ADOLESCIÊNCIA

Sem título

Paulo Zifum

              A palavra ‘adolescência’ significa “crescer para” (origem do Latim: ad+olescere). É uma fase crítica da vida humana onde os jovens normais se dão conta de que devem, eles mesmos, tomar decisões quanto à sua identidade. É um ambiente de pressão, onde esses jovens, entre os 12 e 17 anos são desafiados e assumir sua individualidade e sua parcela de responsabilidade no mundo.
              Infelizmente, muitos jovens chegam à essa idade mais inseguros que deveriam, e ficam preocupados em excesso com questões externas ou afundam em revoltas nada plausíveis. E para piorar as coisas, pais que nunca tiveram filhos adolescentes, resolvem agir e causam a maior confusão, por falta de um pouco de ciência sobre a dinâmica das idades. O assunto Educação de Filhos deveria ser ensinado na escola como se incute o português, como se ensina as operações aritméticas.

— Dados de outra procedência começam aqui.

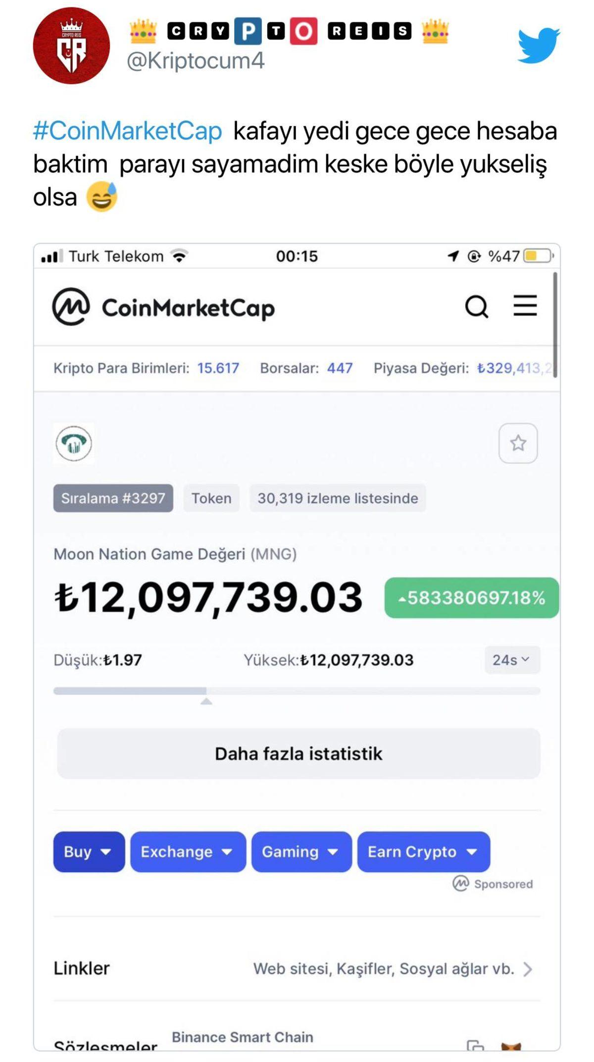This screenshot has width=594, height=1062.
Task: Expand the Buy dropdown
Action: click(x=88, y=852)
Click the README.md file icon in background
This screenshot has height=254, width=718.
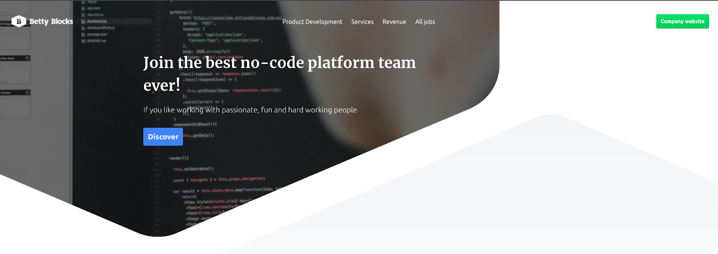pos(83,41)
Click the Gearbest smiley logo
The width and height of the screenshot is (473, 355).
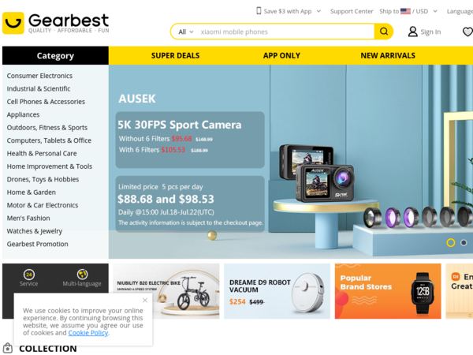(x=13, y=23)
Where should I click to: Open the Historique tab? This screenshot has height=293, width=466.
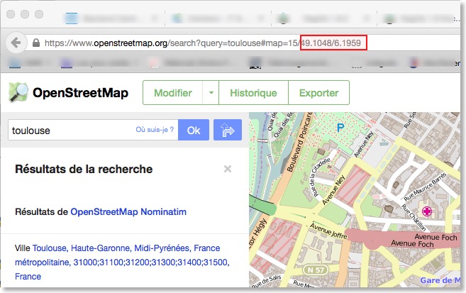point(253,93)
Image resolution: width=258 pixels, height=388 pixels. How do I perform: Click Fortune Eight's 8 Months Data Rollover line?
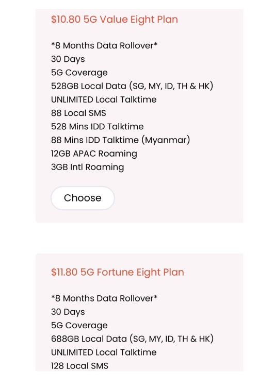(104, 298)
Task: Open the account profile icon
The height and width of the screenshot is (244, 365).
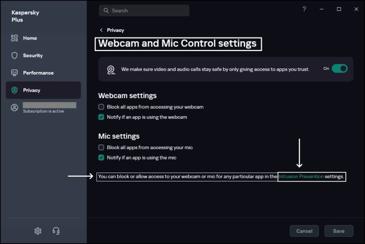Action: click(15, 107)
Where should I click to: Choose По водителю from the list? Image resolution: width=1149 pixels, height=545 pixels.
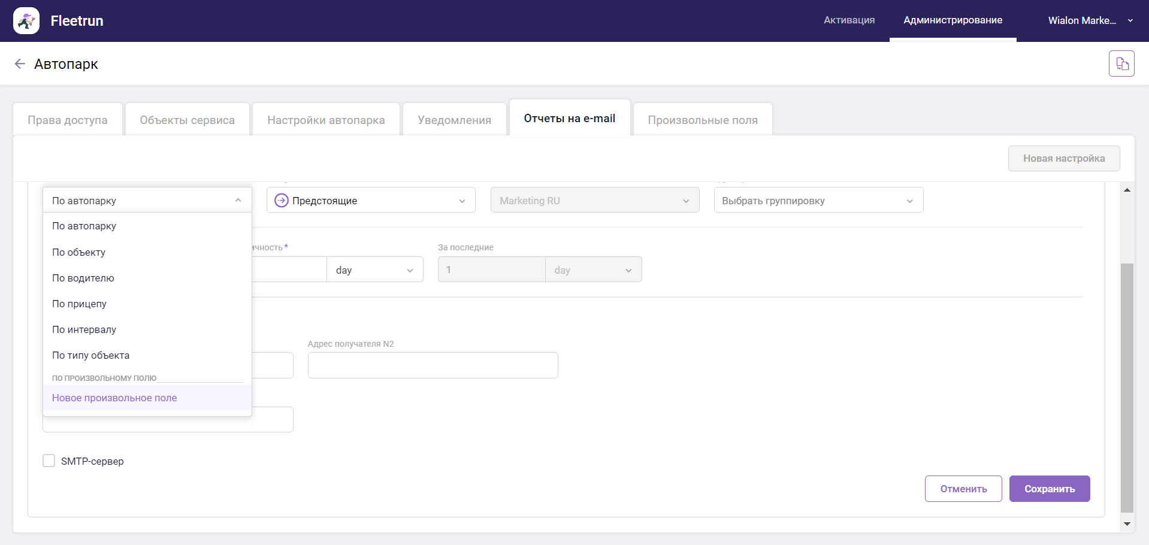tap(83, 278)
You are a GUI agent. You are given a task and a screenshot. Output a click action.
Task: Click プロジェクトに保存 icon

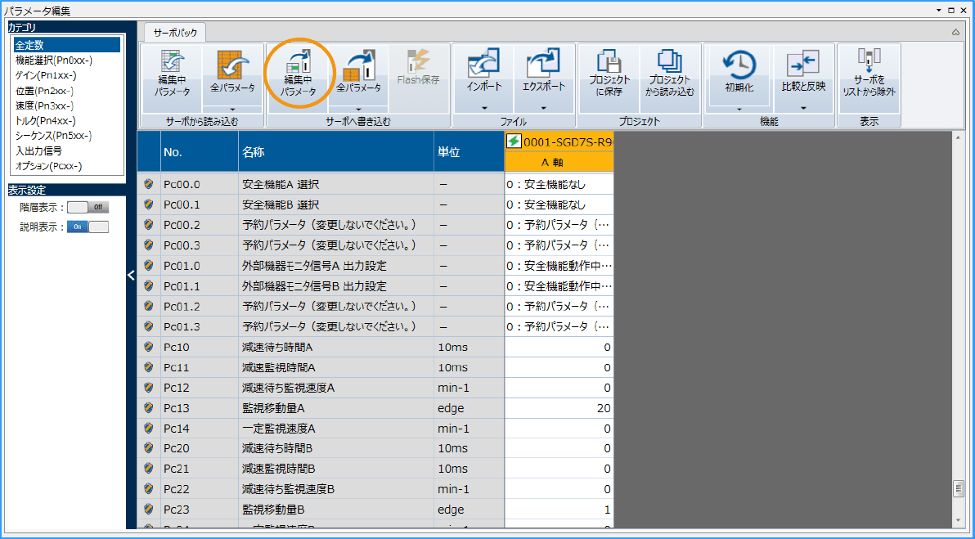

             As crianças deveriam obedecer aos pais de modo imediato, inteiro e interno. Os pais deveriam abrir mão do controle total de seus filhos à medida em que mostram discernimento moral.  De modo amoroso e responsável os pais habilidosos entram na adolescência desafiando seus filhos, de maneira positiva,  a serem independentes. Seria um sonho, não?
             Pois é. Estou passando pelo “adolescere” de meu filho. E, até agora, não consegui entender o que fiz de errado. Em qual parte  eu perdi o controle e qual a parte que devia ter sido gentil. Graças a Deus que minha esposa sempre foi atenta para cuidar dos dois adolescentes de casa. Um com 17  e outro com 40.

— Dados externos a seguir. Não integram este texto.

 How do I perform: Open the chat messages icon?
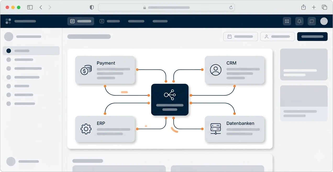tap(312, 21)
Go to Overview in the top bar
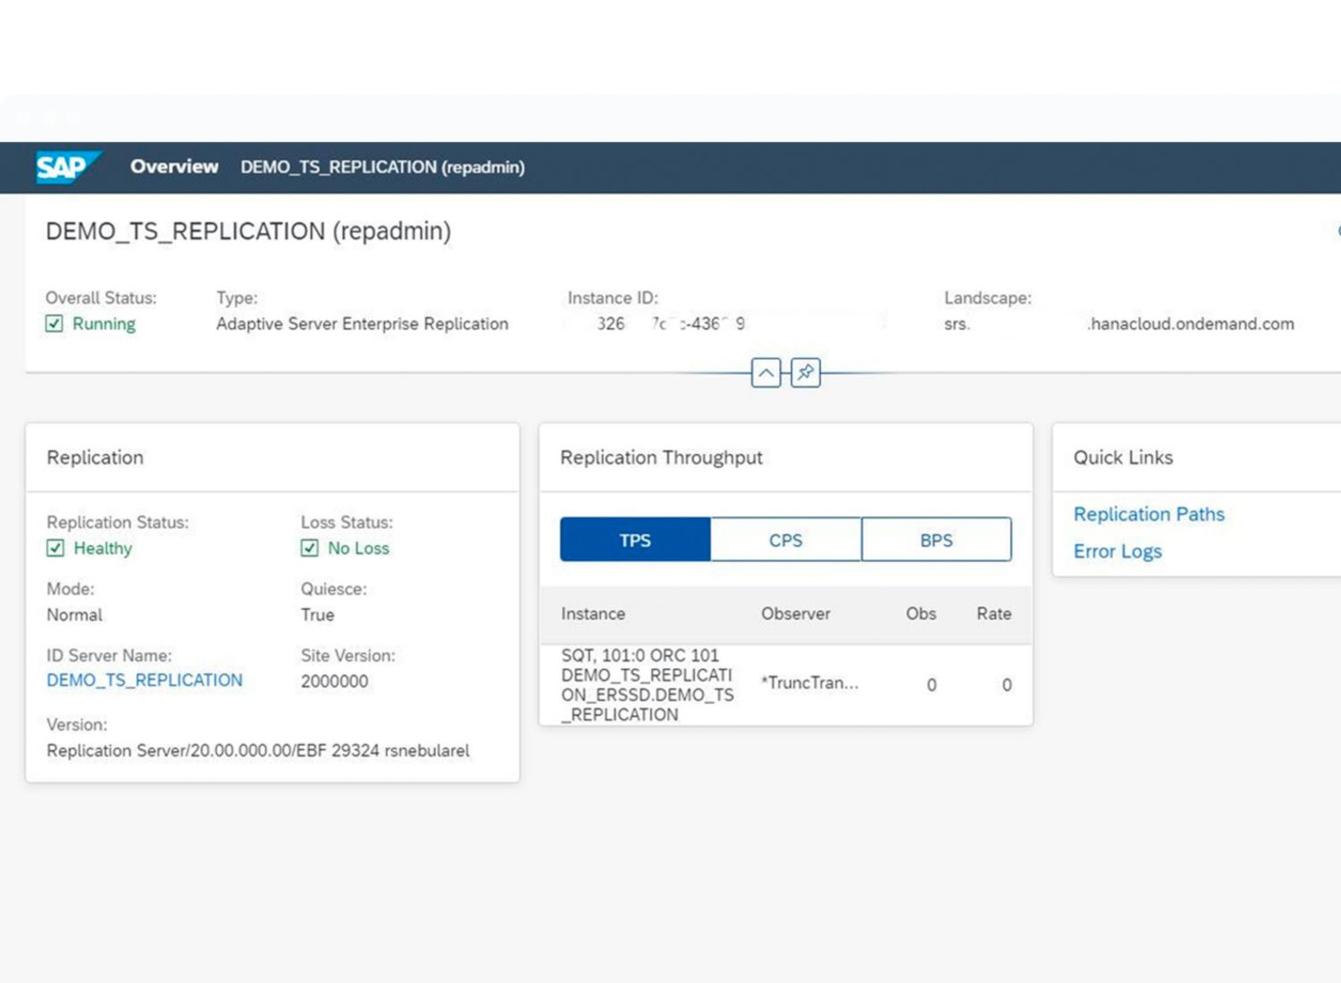Image resolution: width=1341 pixels, height=983 pixels. point(174,167)
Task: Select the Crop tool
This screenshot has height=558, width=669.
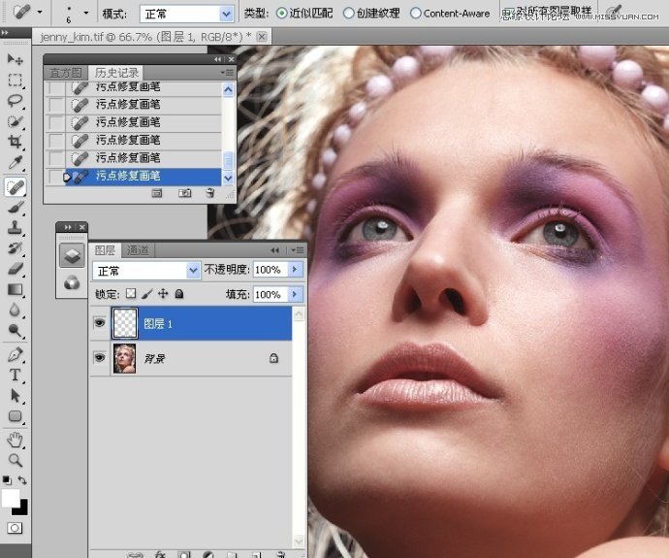Action: pyautogui.click(x=16, y=142)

             Um dia, depois daquele quebra-pau, ela pegou os dois e os colocou sentados diante de uma lousa e mostrou o seguinte gráfico:
 
             AUTORIDADE X INFLUÊNCIA
 
            Ela perguntou a meu filho o que eu exercia sobre ele. Depois perguntou a mim o que eu queria exercer.

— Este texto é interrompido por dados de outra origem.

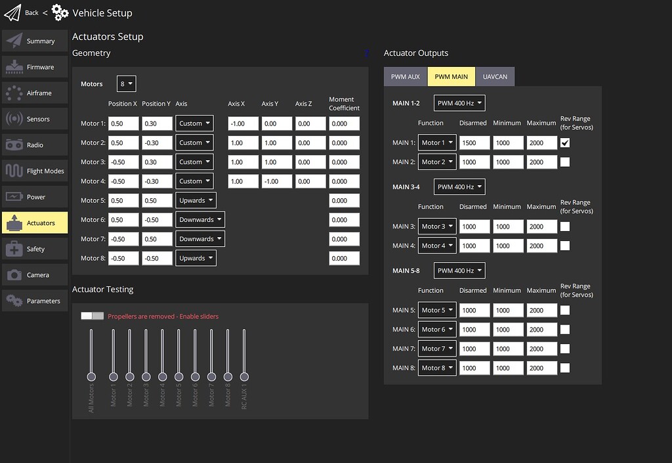Uncheck Rev Range checkbox for MAIN 1
Viewport: 672px width, 463px height.
pos(565,143)
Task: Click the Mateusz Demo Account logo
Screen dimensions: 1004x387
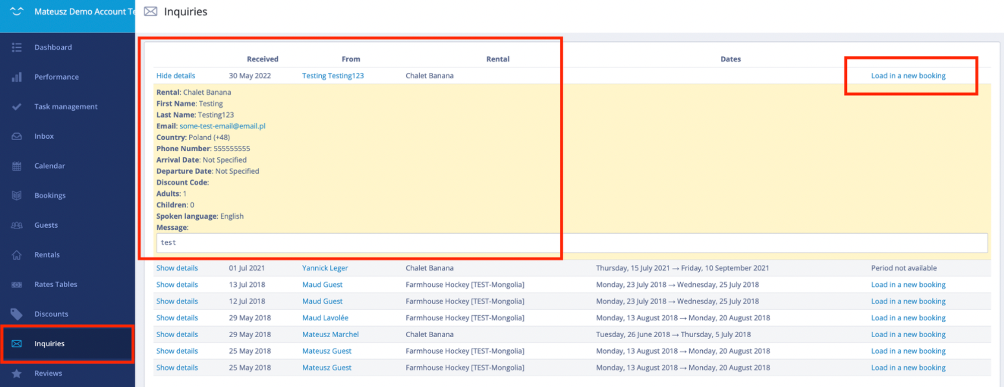Action: (17, 11)
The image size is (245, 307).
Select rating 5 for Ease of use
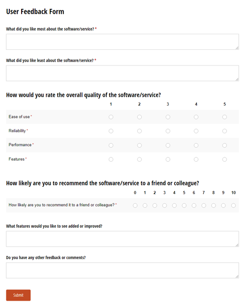(224, 117)
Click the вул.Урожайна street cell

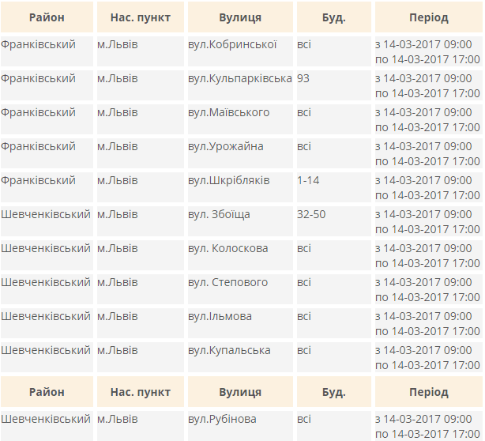coord(226,146)
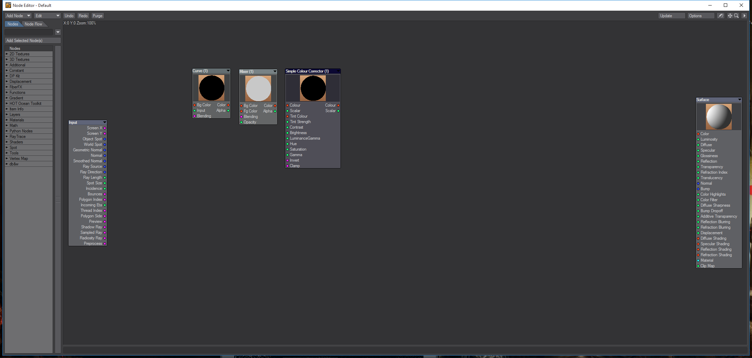Open the Add Node dropdown

click(18, 16)
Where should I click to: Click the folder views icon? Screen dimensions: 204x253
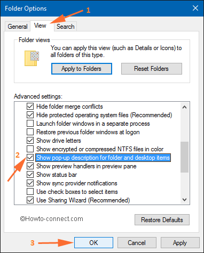(32, 59)
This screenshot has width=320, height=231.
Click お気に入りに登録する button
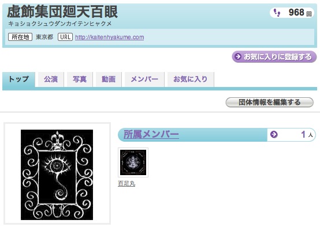point(274,56)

            Aquela aula mudou minha vida. Com certeza, minha esposa é a pessoa mais influente em nossa família. 
            Reconheço que sou como a maioria dos pais. Cheio de discurso, mas pouco conhecimento de causa. A lição do gráfico me ajudou a escolher uma perspectiva onde, no futuro, meu filho irá me consultar, embora não deva nenhuma obediência.